I mean it takes 17 weeks alone to get to the dose they used in studies (2.4mg), but I have seen an appreciable difference in body weight (10-15%) of body weight) within 3 months of starting it even before we get to that dose. I've been seeing about 20-25% body weight loss in my patients, especially because I'm pretty firm in my recommendations for physical exercise and calorie tracking. I refer to a local nutritionist and will have them start an exercise regimen with a personal trainer.

It's lifechanging for patients. I've gotten several patients off of antidepressants because their self-esteem, social anxiety, and overall physical health parameters of depression (sleep, energy, appetite, concentration) are much better. I wonder if it should be studied as an antidepressant for certain patients because we do know that those other lifestyle factors can have a similar effect size to an SSRI.
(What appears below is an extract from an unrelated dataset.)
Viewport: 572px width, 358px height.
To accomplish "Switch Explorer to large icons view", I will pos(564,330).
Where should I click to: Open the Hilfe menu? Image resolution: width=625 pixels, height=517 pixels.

It hasn't worked for everyone though as I've had some people not respond at all even at the higher dosages, which is disappointing. You're telling me it takes 72 weeks of continuous intervention makes me feel like I should persist even though it's been about 6-8 months of using it.
I also have pts that don’t respond. I’m not sure why. Seems like they just don't control themselves. So this becomes a weird psych issue again.

I am almost certain that a mono therapy for depression for BMI > 35 will be positive. But this study doesn’t even need to be done as it’s sold well as is without needing comorbidity. I personally would just go ahead and treat. Most of pt in my practice in this scenario are young patients with predominant psych issues and hence don’t even have a primary care so cannot even meet cv risk comorbidity.

It would be interesting for combo treatment for the GLP1 NONRESPONDERS. But nobody will focus on this group for now in trials.